Reputation: 6869
Let's say I have a NumPy array:
x = np.array([3, 9, 2, 1, 5, 4, 7, 7, 8, 6])
If I sum up this array, I get 52
. What I need is a way to split it up starting from left to right into roughly n
chunks where n
is chosen by the user. Essentially, the splits occur in a greedy fashion. So, for some number of chunks n
, the first n - 1
chunks must each sum up to at least 52/n
and they must be consecutive indices taken from left to right.
So, if n = 2
then the first chunk would consist of the first 7 elements:
chunk[0] = x[:7] # [3, 9, 2, 1, 5, 4, 7], sum = 31
chunk[1] = x[7:] # [7, 8, 6], sum = 21
Notice that the first chunk wouldn't consist of the first 6 elements only since the sum would be 24
which is less than 52/2 = 26
. Also, notice that the number of elements in each chunk is allowed to vary as long as the sum criteria is met. Finally, it is perfectly fine for the last chunk to not be close to 52/2 = 26
since the other chunk(s) may take more.
However, the output that I need is a two column array that contains the start index in the first column and the (exclusive) stop index in the second column:
[[0, 7],
[7, 10]]
If n = 4
, then the first 3 chunks need to each sum up to at least 52/4 = 13
and would look like this:
chunk[0] = x[:3] # [3, 9, 2], sum = 14
chunk[1] = x[3:7] # [1, 5, 4], sum = 17
chunk[2] = x[7:9] # [7, 8], sum = 15
chunk[3] = x[9:] # [6], sum = 6
And the output that I need would be:
[[0, 3],
[3, 7],
[7, 9],
[9, 10]
So, one naive approach using for loops might be:
ranges = np.zeros((n_chunks, 2), np.int64)
ranges_idx = 0
range_start_idx = start
sum = 0
for i in range(x.shape[0]):
sum += x[i]
if sum > x.sum() / n_chunks:
ranges[ranges_idx, 0] = range_start_idx
ranges[ranges_idx, 1] = min(
i + 1, x.shape[0]
) # Exclusive stop index
# Reset and Update
range_start_idx = i + 1
ranges_idx += 1
sum = 0
# Handle final range outside of for loop
ranges[ranges_idx, 0] = range_start_idx
ranges[ranges_idx, 1] = x.shape[0]
if ranges_idx < n_chunks - 1:
left[ranges_idx:] = x.shape[0]
return ranges
I am looking for a nicer vectorized solution.
Upvotes: 2
Views: 1472
Reputation: 6869
I found inspiration in a similar question that was answered:
def func(x, n):
out = np.zeros((n, 2), np.int64)
cum_arr = x.cumsum() / x.sum()
idx = 1 + np.searchsorted(cum_arr, np.linspace(0, 1, n, endpoint=False)[1:])
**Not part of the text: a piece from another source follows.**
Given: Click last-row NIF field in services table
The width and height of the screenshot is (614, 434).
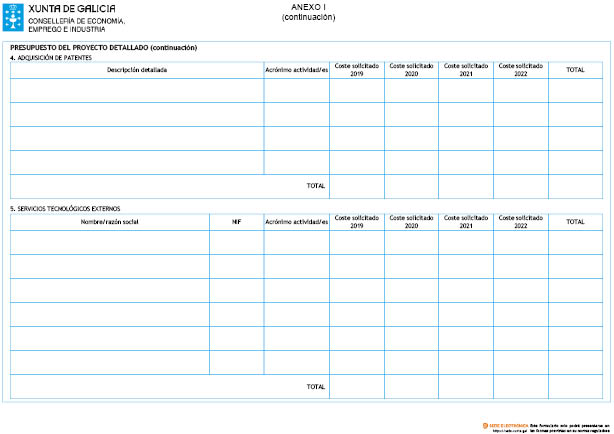Looking at the screenshot, I should pos(236,362).
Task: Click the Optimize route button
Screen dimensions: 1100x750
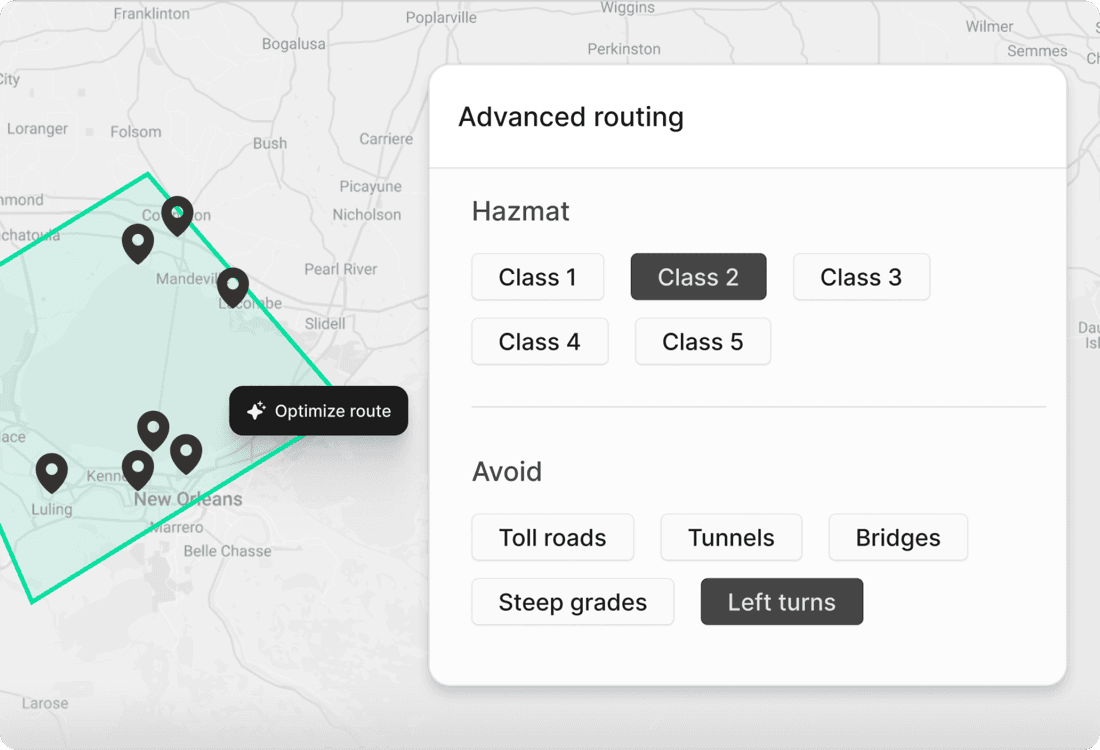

out[1:, 0] = idx # Fill the first column with start indices
out[:-1, 1] = idx # Fill the second column with exclusive stop indices
out[-1, 1] = x.shape[0] # Handle the stop index for the final chunk
return out
Update
To cover the pathological case, we need to be a little more precise and do something like:
def func(x, n, truncate=False):
out = np.zeros((n_chunks, 2), np.int64)
cum_arr = x.cumsum() / x.sum()
idx = 1 + np.searchsorted(cum_arr, np.linspace(0, 1, n, endpoint=False)[1:])
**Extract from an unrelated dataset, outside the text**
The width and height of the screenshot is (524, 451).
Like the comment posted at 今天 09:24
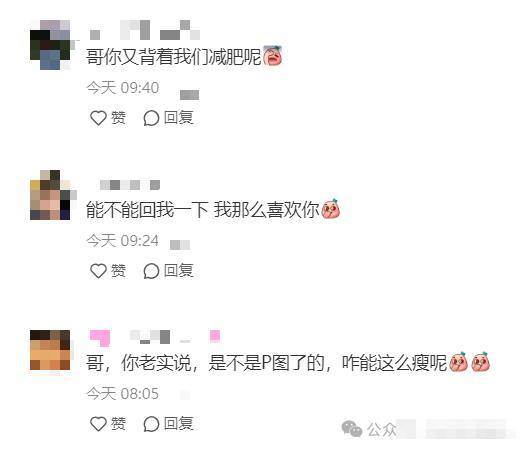[108, 271]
out[1:, 0] = idx # Fill the first column with start indices
out[:-1, 1] = idx # Fill the second column with exclusive stop indices
out[-1, 1] = x.shape[0] # Handle the stop index for the final chunk
# Handle pathological case
diff_idx = np.diff(idx)
if np.any(diff_idx == 0):
row_truncation_idx = np.argmin(diff_idx) + 2
out[row_truncation_idx:, 0] = x.shape[0]
out[row_truncation_idx-1:, 1] = x.shape[0]
if truncate:
out = out[:row_truncation_idx]
return out
Upvotes: 3
Reputation: 998
Here is a solution that doesn't iterate over all elements:
def fun2(array, n):
min_sum = np.sum(array) / n
cumsum = np.cumsum(array)
i = -1
count = min_sum
out = []
while i < len(array)-1:
j = np.searchsorted(cumsum, count)
out.append([i+1, j+1])
i = j
if i < len(array):
count = cumsum[i] + min_sum
out[-1][1] -= 1
return np.array(out)
For the two test cases it produces the results you expected. HTH
Upvotes: 1